Ecouter aussi la chronique en audio dans l'émission « Supplément week-end » du samedi 5 décembre 2009.

Un film d'Alex Proyas, avec Nicolas Cage, Rose Byrne. Disponible en DVD chez M6 Vidéo.

John est professeur en astronomie. La classe de son fils va fêter les 50 ans de l'école en ouvrant une capsule enterrée par les tous premiers élèves, lors de l'inauguration, un demi-siècle auparavant. Caleb, le fils de John, hérite d'une enveloppe dans laquelle une élève a inscrit les dates de toutes les grandes catastrophes des 50 dernières années. Deux drames sont encore à venir, dont l'un pourrait bien raisonner à l'échelle planétaire.

Les films catastrophes s'abattent sur nous comme des pluies de météorites, et quand je dis "film catastrophe", ça peut bien sûr vouloir dire "film catastrophique". Ici, loin s'en faut, le métrage vole plus haut que les dernières bouses ricaines à tendance explosive, car déjà le film tourne surtout autour du duo père-fils, et mise moins sur l'aspect cataclysme-fin du monde (à part dans la dernière partie). On sent bien la patte du réalisateur de « Dark City » à travers la montée en puissance de la dimension fantastique (qui sont ces étranges hommes en noir qui visitent Caleb la nuit, qui rappellent les extra-terrestres synthétisant dans le film pré-cité ?). A travers ses trois derniers films (avec également « I, robot »), on retrouve les thématiques de l'élu choisi par une race supérieure, du scientifique dépositaire du savoir (oui, fait rare, les savants de Proyas sont tous des gentils), et de l'héritage de la mémoire (une femme décédée, une mémoire manipulée, un enfant qu'on n'a pu sauver).

Mais ce qui frappe surtout dans « Prédictions », c'est sa parenté à l'univers de M. Night Shyamalan. Le talent de conteur si particulier en moins, Proyas n'est tout de même pas n'importe qui. Tout ce qui fait le charme (sens du cadre, plans séquences, rythme lent, classicisme hitchcockien de la musique) des films du réalisateur d'« Incassable » ne se retrouvent pas dans « Prédictions », mais ses thématiques (lente compréhension du héros de sa propre identité, progression inéxorable vers quelque chose qui le dépasse, déterminisme, rapport à la religion) y sont toutes.

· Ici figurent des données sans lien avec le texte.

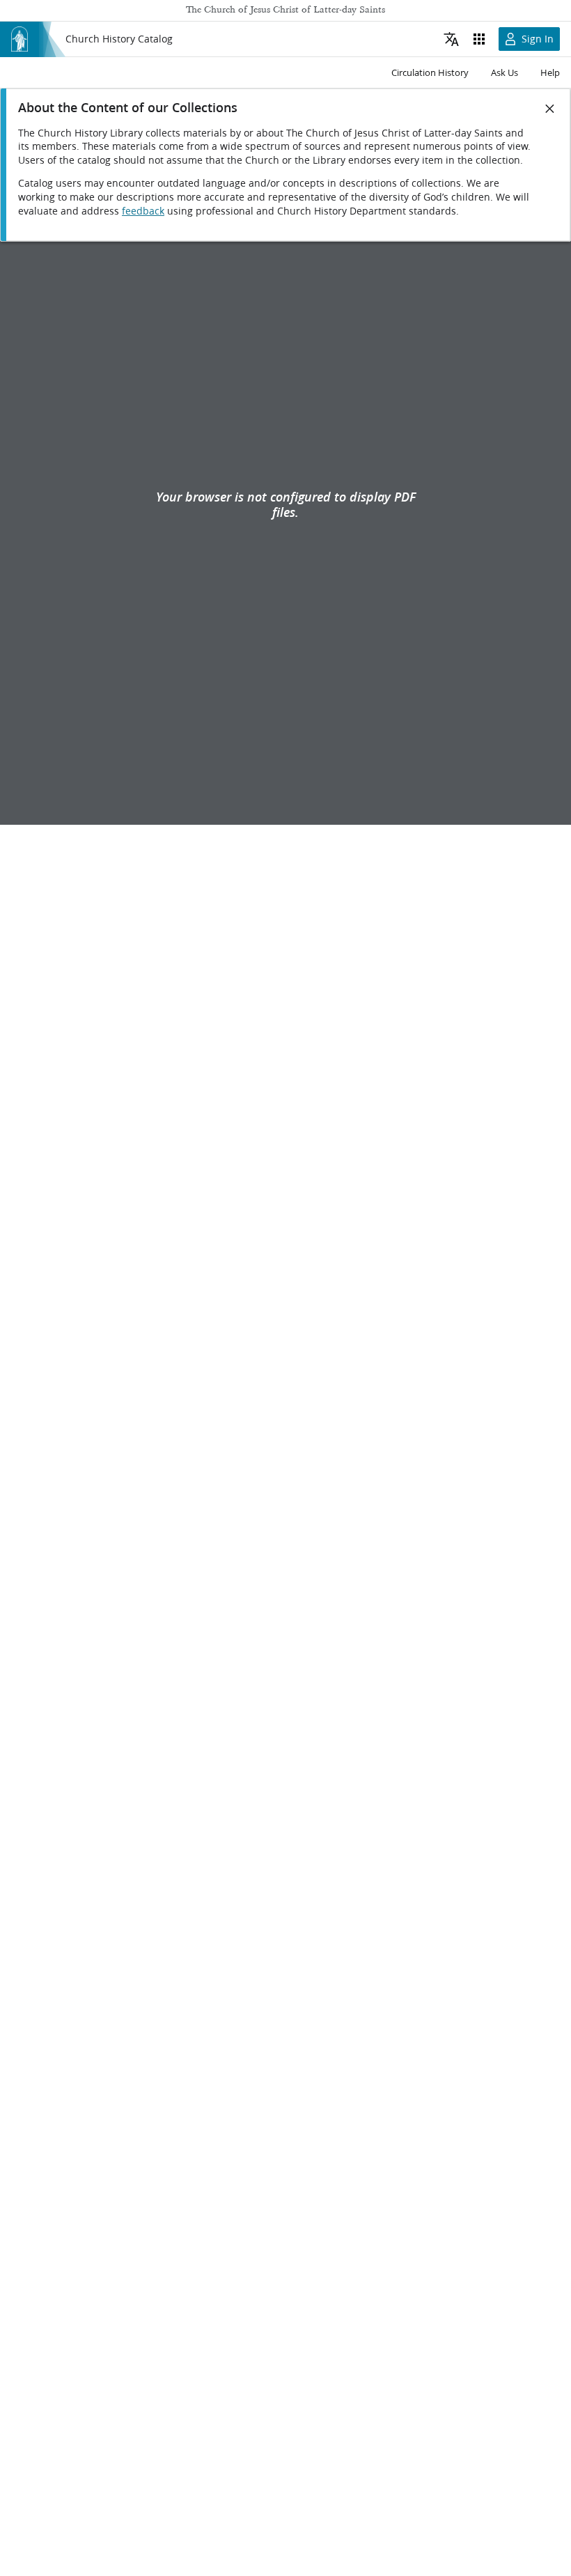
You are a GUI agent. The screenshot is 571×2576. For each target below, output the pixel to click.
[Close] (550, 108)
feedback (143, 211)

Reste bien évidemment la fin. Sujette à controverses, avec son ouverture new age sur des enfants rebâtissant la race humaine sur une autre planète, et le décès douteux d'une mère "sauvée" car morte un caillou dans la main. Personnellement, je n'y ai pas vu un message pro-secte comme j'ai pu le lire sur le net, mais plutôt un prolongement de certains classiques de la science fiction. Au final, « Prédictions » est un film apocalyptique de plus, correctement mené mais très en deçà des précédents métrages de Proyas.